··· Selected excerpt

My Story

Sunday 17 December 2017

Not Quite Ready For My Beatification

Just a quick post to say that cancer has not made me a saint, it has not made me more Zen, it has not made me wiser, it has not me a student of stoicism.

Cancer has made me:

1) quicker to temper

2) less tolerant of whingers

3) more brittle

4) more blunt

5) too forthright

6) angrier

7) MUCH more flaky and unreliable

8) lazier

I could go on and on.

On top of everything else they are dealing with, do not expect terminal illness-sufferers to become better people. We have enough on our plates without having to think about conforming to your expectations of how the illness should change us. And we are not oracles either, being diagnosed with a terminal disease hasn't bestowed upon me greater insights into the human condition. I'm as clueless as I ever was before. The only difference in that I'll be more unequivocal in communicating this fact to you!

A weight has been lifted. Thank you and goodnight.

Thursday 14 December 2017

No Ankle-Biters For Me Please!

Who would have thought there was any silver lining to accompany a terminal cancer diagnosis? For me, there actually is one tiny sliver of consolation. For many young women who are diagnosed with cancer, terminal or otherwise, their thoughts quickly turn to their fertility. I understand that. Many if not most women assume that they will carry a child at some point in their future. Many women desperately want to be mothers. And some cancer treatments will, at the very least, cause temporary infertility. If a young woman is really unlucky, her fertility may never return. For patients with cancers that are more likely to be put in permanent remission, egg-harvesting can sometimes be carried out before treatment begins. However for those of us who are unlucky to receive a de novo terminal diagnosis, this isn't really an option.

······
··· Supplied data

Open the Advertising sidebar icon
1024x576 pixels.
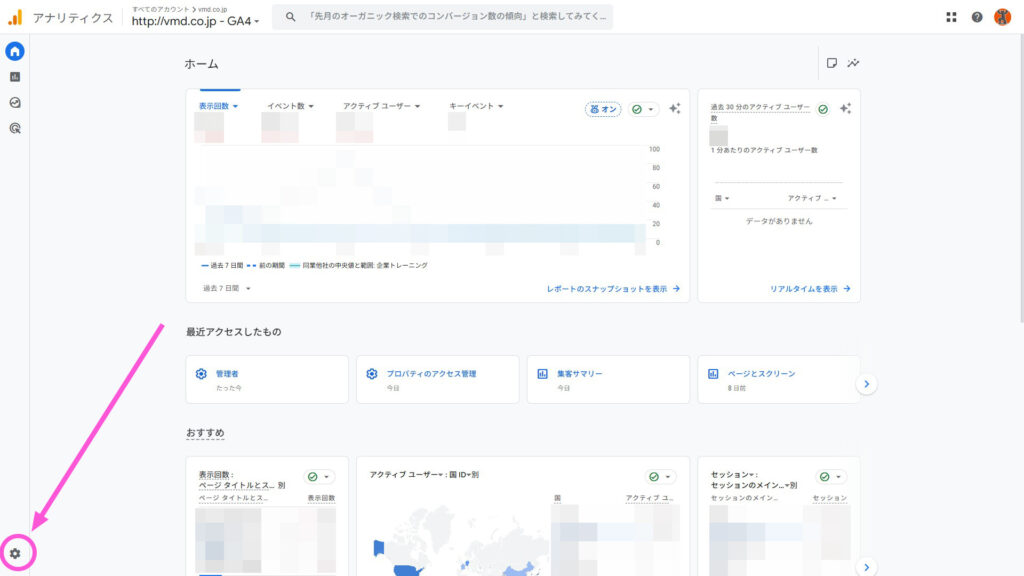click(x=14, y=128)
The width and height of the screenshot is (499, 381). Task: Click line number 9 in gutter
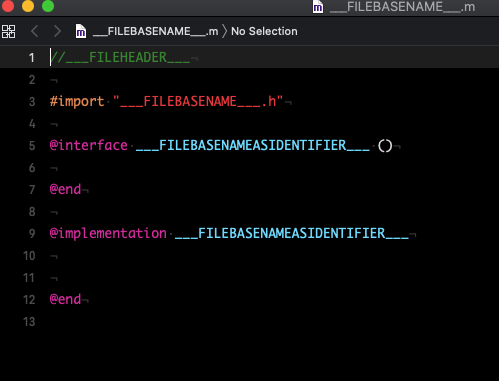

······

> Task instructions:
a – In the cancer blog, what date is given for the post titled "No Ankle-Biters For Me Please!"?
b – Rewrite the part of the cancer blog that opens with "7) MUCH more" and closes with "you and goodnight.", putting "prophets" in place of "oracles".
c – Write the next part of the cancer blog, picking up after its final sentence.

> Activity answers:
a – Thursday 14 December 2017

b –
7) MUCH more flaky and unreliable

8) lazier

I could go on and on.

On top of everything else they are dealing with, do not expect terminal illness-sufferers to become better people. We have enough on our plates without having to think about conforming to your expectations of how the illness should change us. And we are not prophets either, being diagnosed with a terminal disease hasn't bestowed upon me greater insights into the human condition. I'm as clueless as I ever was before. The only difference in that I'll be more unequivocal in communicating this fact to you!

A weight has been lifted. Thank you and goodnight.

c –
For me, my terminal diagnosis clarified something for me, a question I batted around my head for most of my adult life – do I want to have children? When I received my diagnosis, children didn't cross my mind. In the first weeks after diagnosis, children didn't cross my mind. In the three month grieving period I went through once the initial shock and anger subsided, children didn't cross my mind. I was mourning for the life and future that I was going to lose. I thought of my husband, of my friends, of my family, of them all living on without me, dealing with their loss, experiencing new and interesting things, living. I felt held back. It was mental torture. After a few months and after reading a number of blogs by young, female cancer-sufferers, I realised. I realised that the fact that I would never be a mother had simply not occurred to me. In that moment, it dawned on me that I was not only ambivalent towards being a mother but actually completely uninterested in it. I had no conscious or subconscious desire to pass on my genetic material. (and, having got terminal cancer at 31, maybe that's just as well!)

I know several women who are not maternal. The reason I wondered if I did actually want children was because I differed from them in a few ways. Unlike them, I have in the past pondered baby names and I loved dolls as a child. I definitely “mothered” those dolls. But as I got older, interest in children fell away. I am also really awkward around children and don't really know how to interact with them on their level. I feel apprehensive if I'm asked to mind someone's children because I know that it will be an stilted affair. But despite all that, I thought it would be different if I had children of my own. And it would be. If only I could decide if I wanted them. Well, for better or for worse, now I know. Cancer takes and takes and takes. It's a greedy swine. So, as a cancer-sufferer, I reach for any positive I can, anything that will make this experience less existentially-taxing. I am glad that I don't have the anguish of realising I will never be a mother. I experience enough guilt in my life these days without another weight being shifted on to my shoulders. I have nothing but sympathy for young women in my position who desperately wanted to carry and give birth to a child. You all have my deepest commiserations. I cannot imagine what it feels like. Genuinely I can't. Thanks, cancer. Now there's two words, I never thought I would type!